Le partenariat avec l’Office national de l’emploi prévoit, après le salon, des stages payés au sein des menuisiers professionnels exposants. Selon le PNUD, cette passerelle pourrait créer 500 emplois d’ici 2026, en priorité pour les diplômés des lycées techniques.
Financement et label Made in Congo
La question du financement reste cruciale. La Banque postale du Congo lance, à l’occasion du SAMEB, un micro-crédit à taux réduit, plafonné à cinq millions de francs CFA, dédié à l’acquisition de presses numériques ou de scies à commande numérique, indispensables pour monter en gamme.
Les artisans espèrent aussi la mise en œuvre rapide du projet de label «Made in Congo». La Direction générale des normes finalise un cahier des charges incluant traçabilité du bois, taux de transformation locale et critères esthétiques, garantissant au client un produit éthique et concurrentiel.
Rayonnement régional et digital
L’ouverture régionale constitue l’autre enjeu majeur. Des délégations venues du Cameroun et de la RDC examinent des contrats de franchise pour distribuer des salons de jardin en teck congolais. À terme, le SAMEB pourrait servir de tremplin vers la Zone de libre-échange continentale africaine.
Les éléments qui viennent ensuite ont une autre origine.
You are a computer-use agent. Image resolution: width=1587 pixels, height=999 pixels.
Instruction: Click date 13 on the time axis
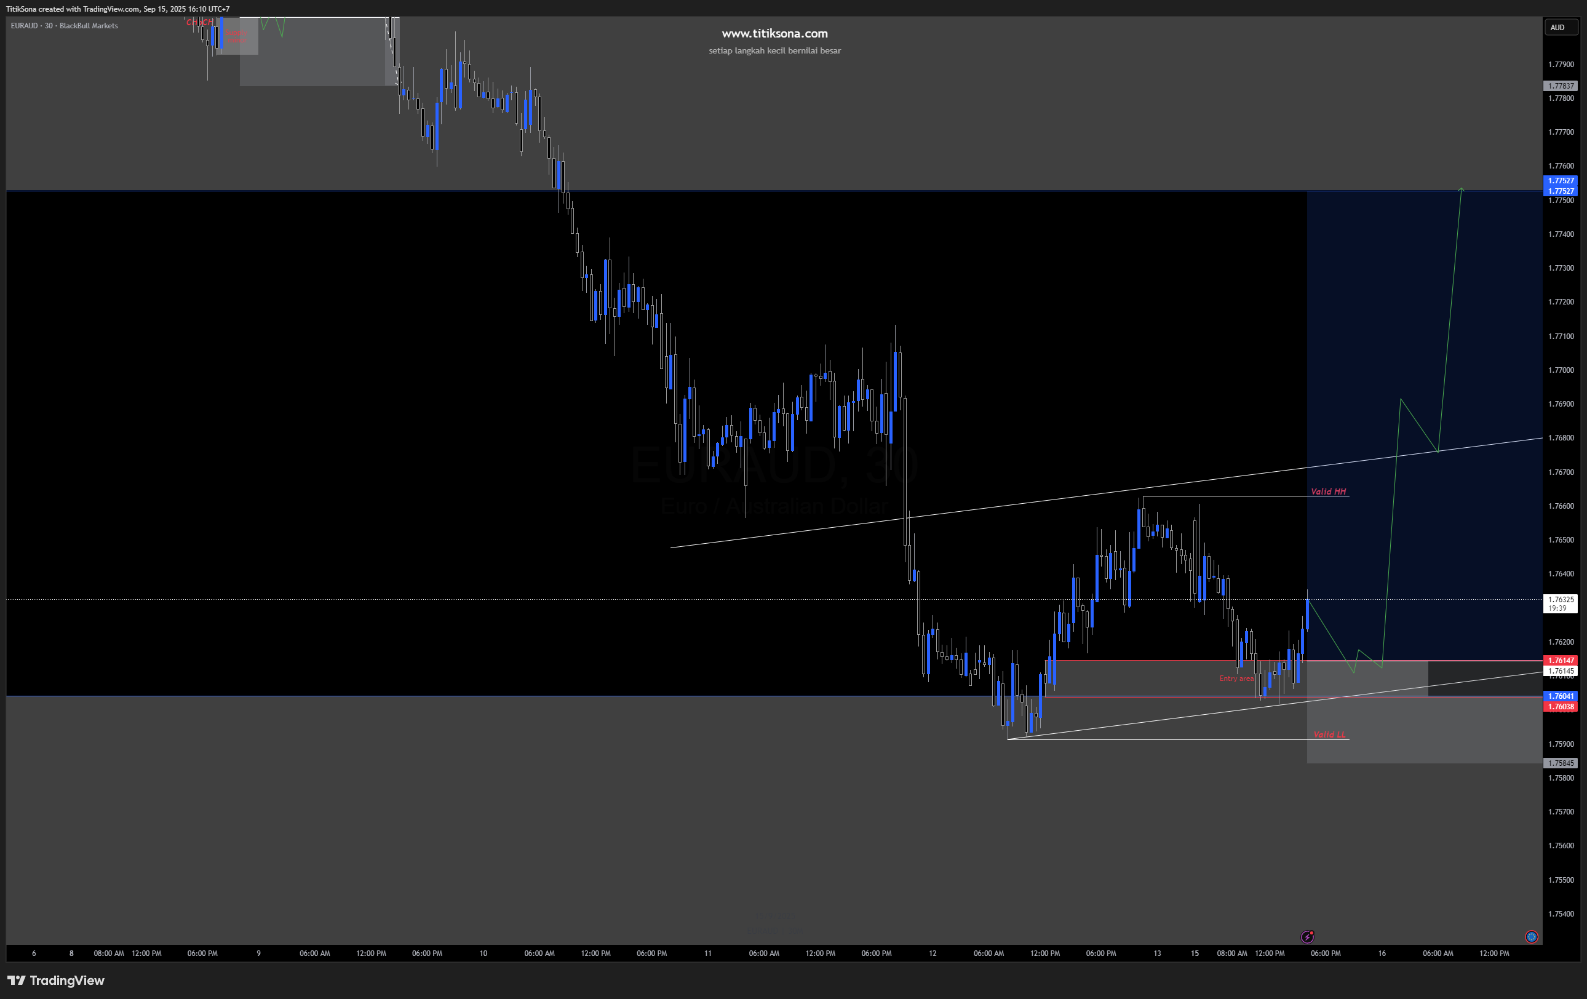click(x=1157, y=954)
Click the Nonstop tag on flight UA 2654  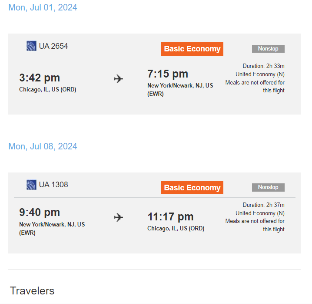[x=268, y=49]
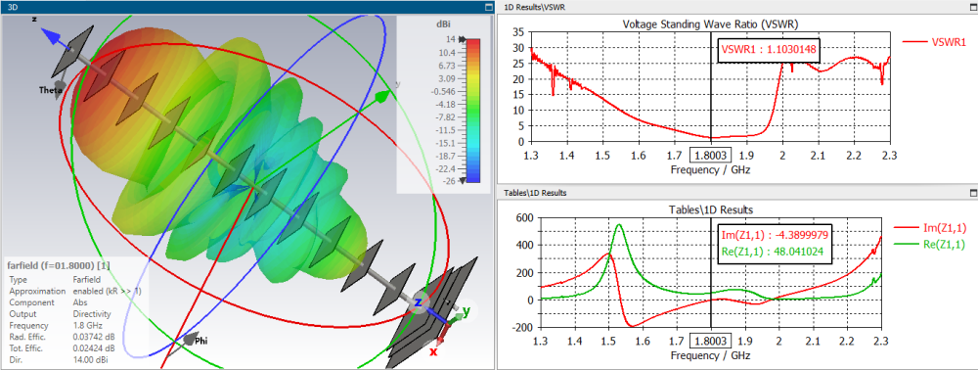
Task: Click the 1.8003 marker in impedance plot
Action: tap(710, 342)
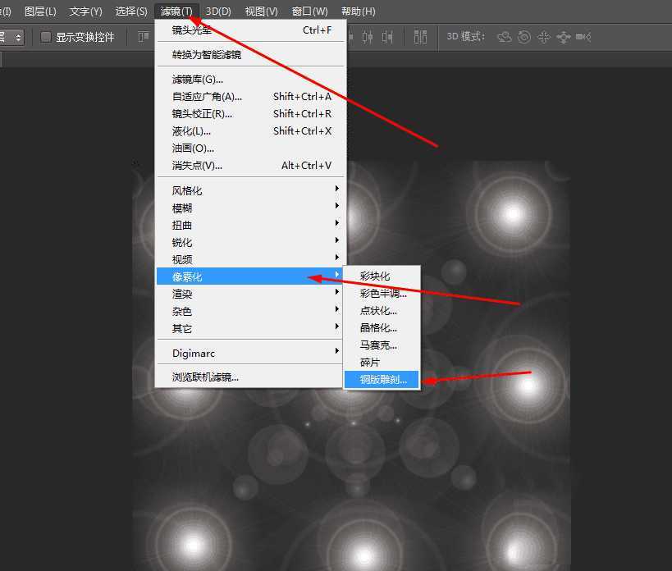Select the 铜版雕刻 filter
The width and height of the screenshot is (672, 571).
(381, 380)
Le salon entend également conquérir le marché numérique. Une plateforme e-commerce, développée par une start-up de Talangaï, photographie et référence chaque pièce exposée, permettant aux acheteurs de Kinshasa, Abidjan ou Paris de commander et payer en ligne, puis de suivre la livraison.
Artisanat durable et forêt préservée
Au fil des allées, la dimension environnementale reste prégnante. Les stands intègrent des panneaux pédagogiques sur la gestion durable et les normes FSC, tandis que des conférences détaillent l’usage du bambou ou du raphia comme alternatives moins gourmandes en carbone que certaines essences nobles.
Des ONG locales saluent l’initiative. «Créer de la valeur sur place réduit la pression sur la forêt: on abat moins si on valorise mieux», explique l’écologue Mireille Banzouzi. Ce discours trouve un écho chez les consommateurs urbains, sensibles à l’origine traçable de leur décoration.
Un matériau d’avenir pour le Congo
En clôture, une vente aux enchères reversera une partie des bénéfices au Fonds de développement de l’artisanat. Cette initiative souligne que l’art n’est pas seulement affaire de beauté, mais aussi de solidarité économique entre créateurs, institutions et acheteurs locaux ou étrangers.
À l’heure où la jeunesse congolaise cherche des horizons professionnels porteurs, le SAMEB 2025 rappelle qu’un simple tronc peut devenir symbole d’avenir. Entre volontarisme public, créativité privée et appétit des marchés, le bois congolais se dresse comme un matériau de renaissance collective.